Der Leichtathletik-Weltverband, World Athletics (WA), hat als erster olympischer Weltsportverband in der jüngeren Historie verpflichtende DNA-Tests beschlossen. So soll die biologische Zugehörigkeit einer Athletin beziehungsweise eines Athleten bestimmt werden. Verbandspräsident Sebastian Coe bezeichnete die Entscheidung des WA-Councils als „wirklich wichtigen Schritt zum Schutz der Frauen“. Man wolle „nicht nur über die Integrität des Frauensports sprechen, sondern sie tatsächlich garantieren“.

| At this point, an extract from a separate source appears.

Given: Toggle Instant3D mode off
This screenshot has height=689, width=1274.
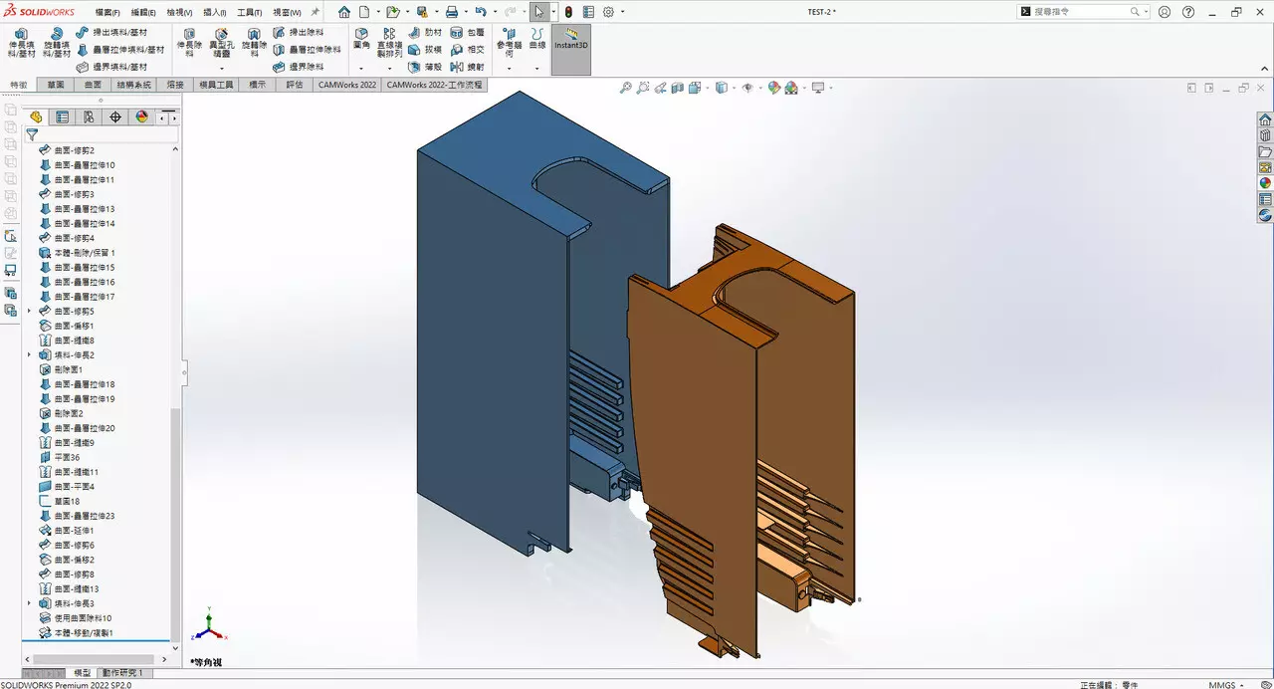Looking at the screenshot, I should [x=570, y=45].
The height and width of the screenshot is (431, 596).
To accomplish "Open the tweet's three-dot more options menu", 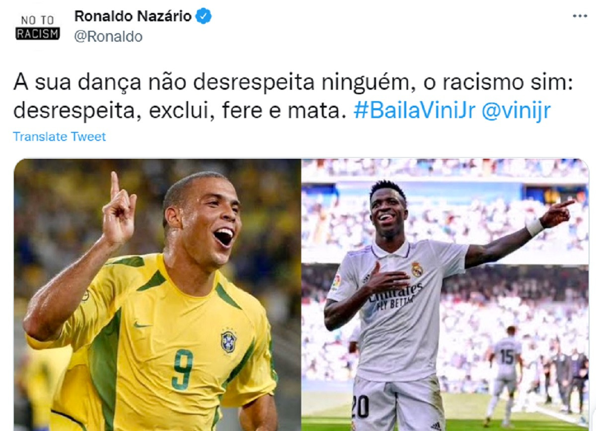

Das Thema der Differenz der Geschlechtsentwicklung (DSD) war zuletzt wieder in den Fokus gerückt. Beim olympischen Boxturnier in Paris hatte es Debatten darüber gegeben, ob die späteren Siegerinnen Imame Khelif und Yu-tin Lin in der Frauenklasse hätten starten dürfen. Das Internationale Olympische Komitee (IOC) hatte auf die Reisepässe der Athletinnen verwiesen, in denen das weibliche Geschlecht ausgewiesen ist. Coe hatte die Debatte während seiner Kandidatur um das Präsidentenamt des IOC immer wieder thematisiert, er war beim Wahlsieg von Kirsty Coventry mit nur acht von 97 Stimmen aber chancenlos.
Coe betonte nun, dass der Abstrichtest nicht als übermäßig invasiv angesehen werde. Er zeigte sich zuversichtlich, dass die Richtlinie einer rechtlichen Anfechtung standhalten könne. „Wir haben wegen unserer DSD-Regelungen vor dem Schiedsgericht geklagt. Sie wurden bestätigt und auch nach Berufung erneut bestätigt.“ Auslöser waren Klagen der südafrikanischen Läuferin Caster Semenya gewesen. Die Debatte hatte dazu geführt, dass DSD-Athleten in der Leichtathletik bis zuletzt ihren Hormonspiegel mit Medikamenten senken mussten, um an Wettbewerben der Frauen teilzunehmen. Diese Regel wird nun von den neuen DNA-Tests abgelöst.